The fund seeks to track the investment results (before fees and expenses) of the Dorsey Wright® Emerging Markets Technical Leaders Index (the “underlying index”). The fund will invest at least 90% of its total assets in the securities that comprise the underlying index.

The Index includes approximately 100 companies from the Nasdaq Emerging Markets Index that possess powerful relative strength characteristics and are domiciled in emerging market countries including, but not limited to Brazil, Chile, China, India, Indonesia, Philippines, South Africa, Thailand, and Turkey. The Index excludes US companies listed on a US stock exchange. The Index is computed using the net return, which withholds applicable taxes for non-resident investors.

After starting the year strong, the EM space took a hit like the rest of the world, but PIE’s YTD gain of 13.5% speaks to the rebound. The majority of the fund’s holdings (as of December 3) focus on large-cap growth with top holdings in high-level Chinese companies like Tencent Holdings and Anta Sports.

PIE Chart

Risks Remain, But the Future is Bright for Markets Overseas

The capital markets are currently riding the optimism of a vaccine, which is spilling over into the EM space.

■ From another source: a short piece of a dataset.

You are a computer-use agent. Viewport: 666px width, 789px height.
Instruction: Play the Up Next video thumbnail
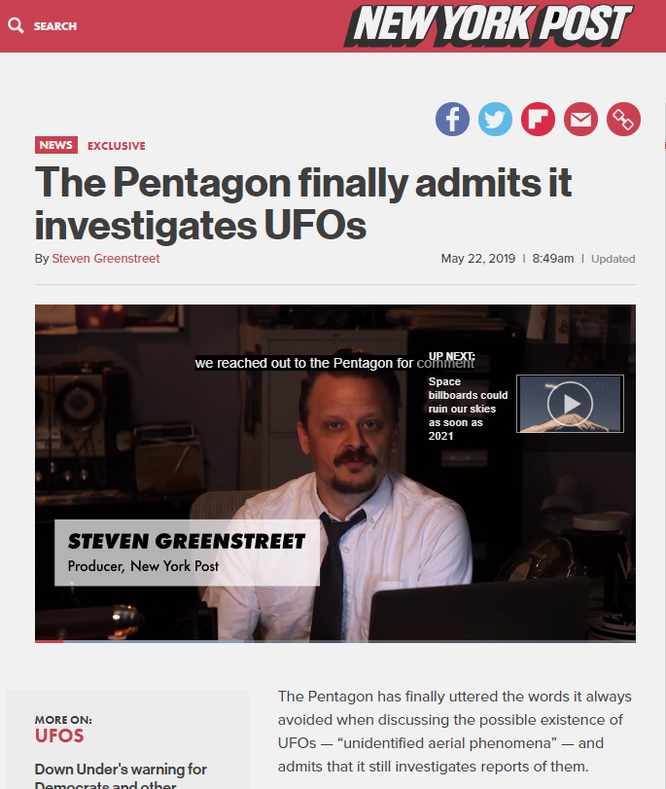(570, 404)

“For all the risks of a year-end cooling-off period, emerging-market backers can’t complain about the lie of the land right now,” a Bloomberg article said. “From the rollout of vaccination programs in some countries to rising commodity prices and the prospect of a breakthrough in U.S. stimulus talks, there are plenty of tailwinds to justify the buying spree that has sent gauges of developing-nation stocks, currencies and bonds to five straight weeks of gains. Inflows into emerging markets reached a monthly record in November according to the Institute of International Finance and exchange-traded funds last week received the most money since January.”

“Low interest rates, increased conversation about stimulus and a ‘flight-to-quality’ unwind with progress on the Covid vaccine should keep the U.S. dollar dropping, which should be a boost to equities,” said Malcolm Dorson, a New York-based money manager at Mirae Asset Global Investments.